Franklin & Marshall College Franklin & Marshall College

Client Rights and Responsibilities in Counseling

Client Rights

As a client of Counseling Services, you have the right to prompt service, respect, and confidentiality.

Prompt Service.

Our goal is to see students within one week of their initial contact with our office. Daily walk-in hours enable us to see students who are in more immediate need of services. At your initial appointment your counselor will ask you questions about the nature of your concerns and your personal history. At the end of this first meeting you and your counselor will discuss the type of treatment that would be most helpful. You may continue to work with the same counselor or you may be referred to another staff member. If it is determined that your needs are beyond the scope of services provided by Counseling Services, you will receive referrals to other sources of assistance either on or off campus. Our goal is to provide the best possible service.

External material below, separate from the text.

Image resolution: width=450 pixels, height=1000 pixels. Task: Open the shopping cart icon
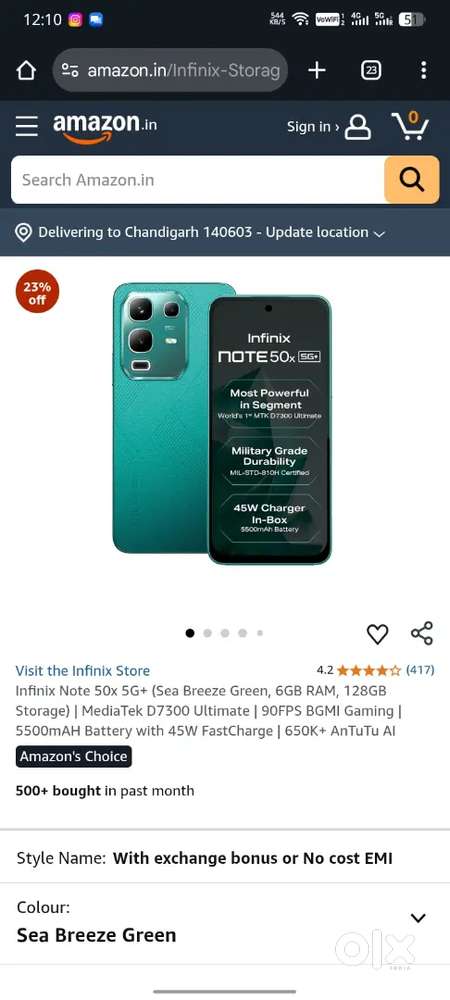point(409,126)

At some points in the semester, Counseling Services may have a waiting list for on-going counseling. Students are seen for an initial appointment to assess and start addressing their concerns and if placed on the waiting list, will be assigned to a counselor for ongoing treatment usually within 2-3 weeks.


Counseling Services staff members are committed to treat all clients with respect, regardless of race, age, gender, sexual orientation, or religion. Staff members demonstrate this respect by keeping appointments, by making every effort to notify you if a change in time is necessary, and by giving you their complete attention and avoiding interruptions during sessions.

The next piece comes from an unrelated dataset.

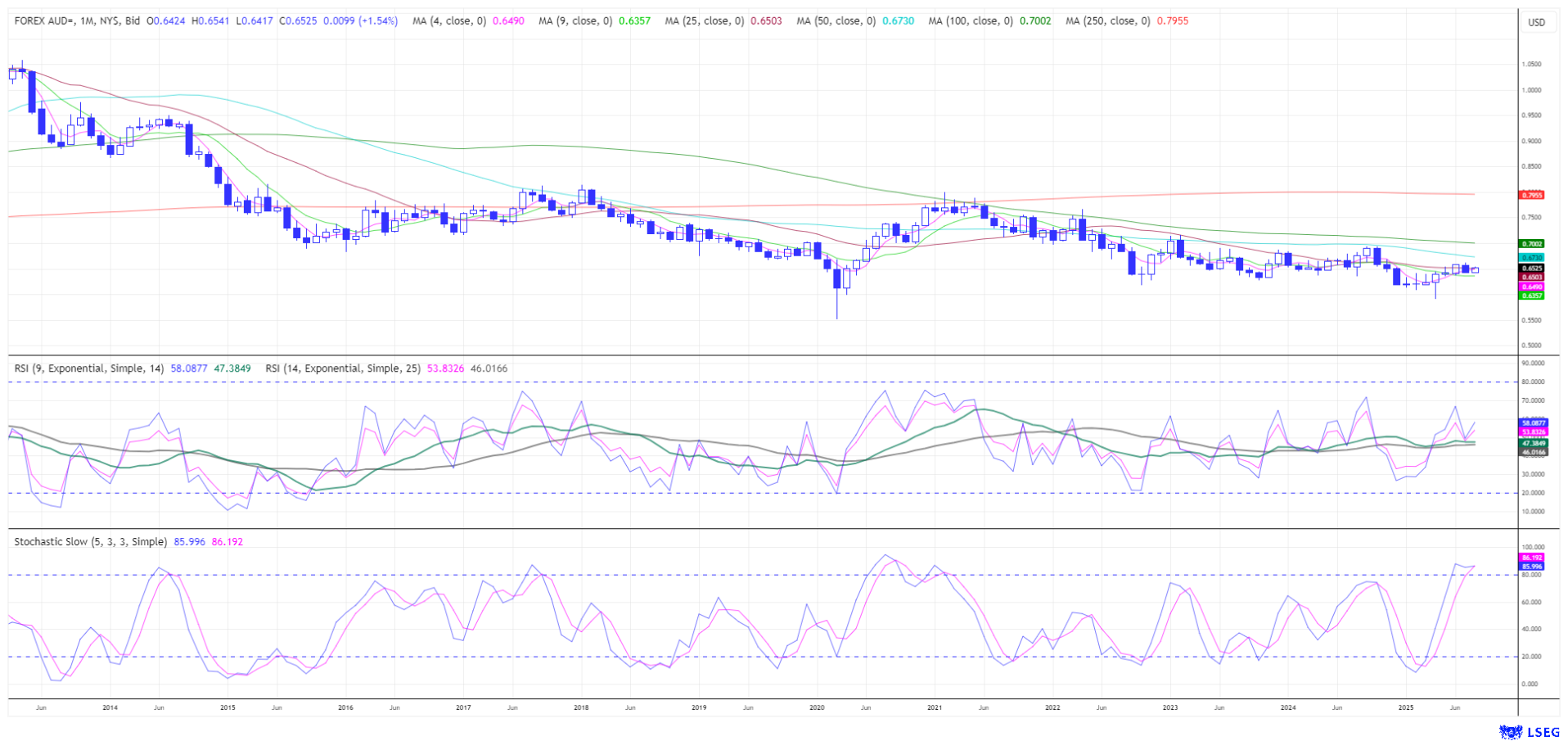Click the red 0.7955 price tag

coord(1531,195)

Counseling involves the disclosure of sensitive personal and private information and therefore trust is very important. In order to facilitate that trust, Counseling Services maintains a policy of strict confidentiality as required by our professional ethics and state and federal law. Essentially this means that all clinical contacts between students and Counseling Services are privileged and confidential.

No acknowledgment that you have been seen at Counseling Services will be made, nor will information about your actual counseling treatment be released to anyone, including professors, deans, administrators, parents, other students, or outside therapists, etc. without your written permission. There are several rare circumstances where your counselor may need to breach your confidentiality to protect you or another person. These include situations where the counselor believes that your life or safety might be in danger, or the life and safety or another person might be in danger, there is a current issue of child or elder abuse, or a court orders the release of treatment records. In these instances, the staff will only divulge as much information as is necessary or called for.

Client Responsibilities

In order to make progress in therapy, your active participation in the counseling process is essential. Fulfilling the responsibilities listed below is important in helping us to assist the many students who seek our services.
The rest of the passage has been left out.